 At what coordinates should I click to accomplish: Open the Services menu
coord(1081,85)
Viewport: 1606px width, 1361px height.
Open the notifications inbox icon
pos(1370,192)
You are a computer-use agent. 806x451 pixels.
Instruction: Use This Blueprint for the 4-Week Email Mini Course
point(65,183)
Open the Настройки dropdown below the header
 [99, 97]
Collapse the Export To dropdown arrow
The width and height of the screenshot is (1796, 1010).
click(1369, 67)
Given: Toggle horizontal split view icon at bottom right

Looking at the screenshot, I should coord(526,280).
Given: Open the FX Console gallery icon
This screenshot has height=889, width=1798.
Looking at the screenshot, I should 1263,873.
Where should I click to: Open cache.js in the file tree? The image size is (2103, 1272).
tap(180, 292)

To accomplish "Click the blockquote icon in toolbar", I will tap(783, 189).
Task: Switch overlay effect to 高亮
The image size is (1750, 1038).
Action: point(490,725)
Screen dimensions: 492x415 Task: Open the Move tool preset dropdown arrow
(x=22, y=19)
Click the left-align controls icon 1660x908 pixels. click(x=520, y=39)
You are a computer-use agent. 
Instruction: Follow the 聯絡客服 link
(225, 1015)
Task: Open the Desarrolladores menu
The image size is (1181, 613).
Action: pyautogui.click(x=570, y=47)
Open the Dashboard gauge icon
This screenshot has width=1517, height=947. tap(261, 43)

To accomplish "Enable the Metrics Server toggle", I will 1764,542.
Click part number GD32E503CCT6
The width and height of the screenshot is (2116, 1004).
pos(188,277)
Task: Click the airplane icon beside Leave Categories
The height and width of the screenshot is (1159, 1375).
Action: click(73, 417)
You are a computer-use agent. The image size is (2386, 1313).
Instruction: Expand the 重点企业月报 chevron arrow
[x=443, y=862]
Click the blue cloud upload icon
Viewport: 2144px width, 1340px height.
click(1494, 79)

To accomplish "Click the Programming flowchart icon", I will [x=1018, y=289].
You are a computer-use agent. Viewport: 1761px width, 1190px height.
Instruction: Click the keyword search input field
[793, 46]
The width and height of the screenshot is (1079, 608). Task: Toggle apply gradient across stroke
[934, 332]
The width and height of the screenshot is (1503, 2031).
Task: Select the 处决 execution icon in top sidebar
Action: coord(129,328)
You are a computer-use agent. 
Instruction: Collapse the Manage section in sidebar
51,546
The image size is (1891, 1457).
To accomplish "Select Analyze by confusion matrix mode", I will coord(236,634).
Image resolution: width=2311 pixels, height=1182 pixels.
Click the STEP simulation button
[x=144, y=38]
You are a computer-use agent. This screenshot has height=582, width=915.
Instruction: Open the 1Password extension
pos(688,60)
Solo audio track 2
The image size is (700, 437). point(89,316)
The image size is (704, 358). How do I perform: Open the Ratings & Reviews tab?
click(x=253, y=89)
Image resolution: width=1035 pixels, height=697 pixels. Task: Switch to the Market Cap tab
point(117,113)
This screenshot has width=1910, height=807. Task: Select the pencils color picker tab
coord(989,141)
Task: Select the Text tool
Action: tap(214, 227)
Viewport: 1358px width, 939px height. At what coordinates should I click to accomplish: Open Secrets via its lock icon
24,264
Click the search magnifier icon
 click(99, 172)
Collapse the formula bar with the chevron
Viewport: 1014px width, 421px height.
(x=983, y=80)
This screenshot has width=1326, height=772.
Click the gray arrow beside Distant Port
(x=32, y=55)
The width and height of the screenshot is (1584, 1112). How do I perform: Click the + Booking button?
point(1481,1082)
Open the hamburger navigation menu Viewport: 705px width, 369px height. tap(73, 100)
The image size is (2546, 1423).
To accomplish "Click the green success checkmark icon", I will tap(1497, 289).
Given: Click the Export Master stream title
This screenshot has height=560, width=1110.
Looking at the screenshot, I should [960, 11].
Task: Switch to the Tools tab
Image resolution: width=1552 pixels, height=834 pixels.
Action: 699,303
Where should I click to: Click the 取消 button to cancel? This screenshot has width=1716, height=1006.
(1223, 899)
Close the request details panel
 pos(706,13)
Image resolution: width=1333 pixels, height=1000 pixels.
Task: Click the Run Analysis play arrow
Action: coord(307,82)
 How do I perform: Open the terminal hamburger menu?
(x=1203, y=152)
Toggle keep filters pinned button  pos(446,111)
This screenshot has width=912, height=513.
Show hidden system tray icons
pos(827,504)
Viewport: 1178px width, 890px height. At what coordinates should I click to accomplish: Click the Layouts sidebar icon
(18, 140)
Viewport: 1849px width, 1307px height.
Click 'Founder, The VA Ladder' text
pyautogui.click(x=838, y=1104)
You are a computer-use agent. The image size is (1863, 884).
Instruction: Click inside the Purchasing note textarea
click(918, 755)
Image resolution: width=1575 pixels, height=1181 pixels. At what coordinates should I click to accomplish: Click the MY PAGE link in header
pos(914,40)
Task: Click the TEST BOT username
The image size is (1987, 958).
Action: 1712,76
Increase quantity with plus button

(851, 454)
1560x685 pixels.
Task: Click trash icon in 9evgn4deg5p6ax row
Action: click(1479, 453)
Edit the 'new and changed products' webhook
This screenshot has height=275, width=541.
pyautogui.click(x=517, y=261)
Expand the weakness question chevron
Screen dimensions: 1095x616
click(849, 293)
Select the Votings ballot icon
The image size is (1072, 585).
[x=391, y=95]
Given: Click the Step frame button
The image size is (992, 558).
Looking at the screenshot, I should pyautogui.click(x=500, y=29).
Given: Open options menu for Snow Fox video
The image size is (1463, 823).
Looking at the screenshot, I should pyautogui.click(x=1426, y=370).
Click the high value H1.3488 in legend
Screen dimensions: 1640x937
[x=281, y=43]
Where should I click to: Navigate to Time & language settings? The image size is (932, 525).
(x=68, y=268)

------------------------------------

TASK GOAL: Could you retype exactly the lines above, starting at the line that contains "Select the Votings ballot icon" and ending at the line that contains "Given: Open options menu for Snow Fox video", and nothing more?

ANSWER SPACE:
Select the Votings ballot icon
The image size is (1072, 585).
[x=391, y=95]
Given: Click the Step frame button
The image size is (992, 558).
Looking at the screenshot, I should pyautogui.click(x=500, y=29).
Given: Open options menu for Snow Fox video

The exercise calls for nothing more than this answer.